Human Rights Defender in Thailand: Somchai Homlaor

Somchai Homlaor has been a key figure in the defence of human rights in Thailand for 25 years, since his trial by fire during the birth of the nation’s modern human rights movement. In October 1973, while obtaining a law degree from prestigious Thammasat University, a young Somchai Homlaor was a leader in mass student-led protests – violently suppressed by the military government – demanding democracy and human rights.

Three years later, he had founded a human rights group and he was again a protest leader during the October 1976 protests that similarly ended in bloodshed, including his own. He was detained for 10 months on spurious charges, after which he had to seek refuge in the northern Thai jungle, under Communist Party of Thailand control, for three years.

Since then Somchai Homlaor has founded, led, or been a prominent member of nearly every major human rights organization and movement in Thailand.

In 1986, Somchai Homlaor’s work with Amnesty International forced him to flee once again, this time out of the country. When Amnesty International published evidence that a Cambodian refugee had been tortured by the Thai military, Somchai Homlaor, who had uncovered most of the information, was forced to flee to Hong Kong.

At various times during the 1990s, Khun Somchai was the Secretary-General of both the Campaign for Popular Democracy and the Asian Forum for Human Rights and Development.
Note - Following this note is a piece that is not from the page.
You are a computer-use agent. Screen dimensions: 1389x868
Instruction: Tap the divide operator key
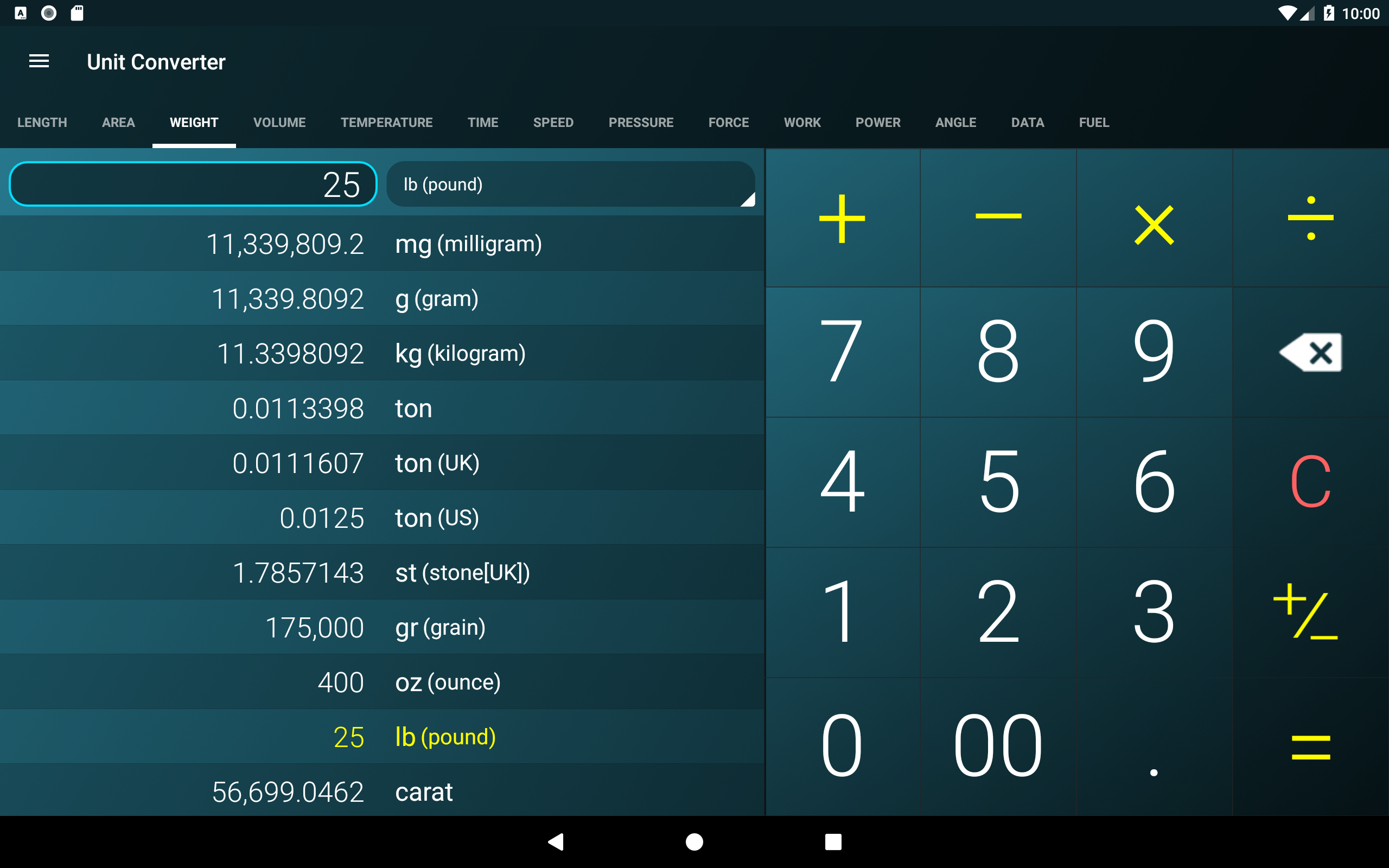(x=1310, y=218)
The Campaign for Popular Democracy spearheaded the popular uprising that toppled the military-backed government in “Black May” 1992. This action was once more accompanied by much civilian bloodshed.

On account of his leadership the Asian Forum for Human Rights and Development was Southeast Asia’s pre-eminent human rights organization.

He was also the President of Thailand’s Union for Civil Liberty, the Chair of the Lawyers Council of Thailand’s Human Rights Committee, and a Board member of the 14 October (1973) Foundation, which works to keep the memory and spirit of those – and his – formative demonstrations alive.

Today, Somchai Homlaor applies his experience and legal expertise to a wide range of human rights groups and causes in Thailand. Within the National Human Rights Commission, an independent body that awarded him its 2007 Thai Human Rights Defender Award, Somchai Homlaor is Vice-Chair of the Subcommittees on Enforced Disappearance, Law, Policy, and the Justice System, and on Torture.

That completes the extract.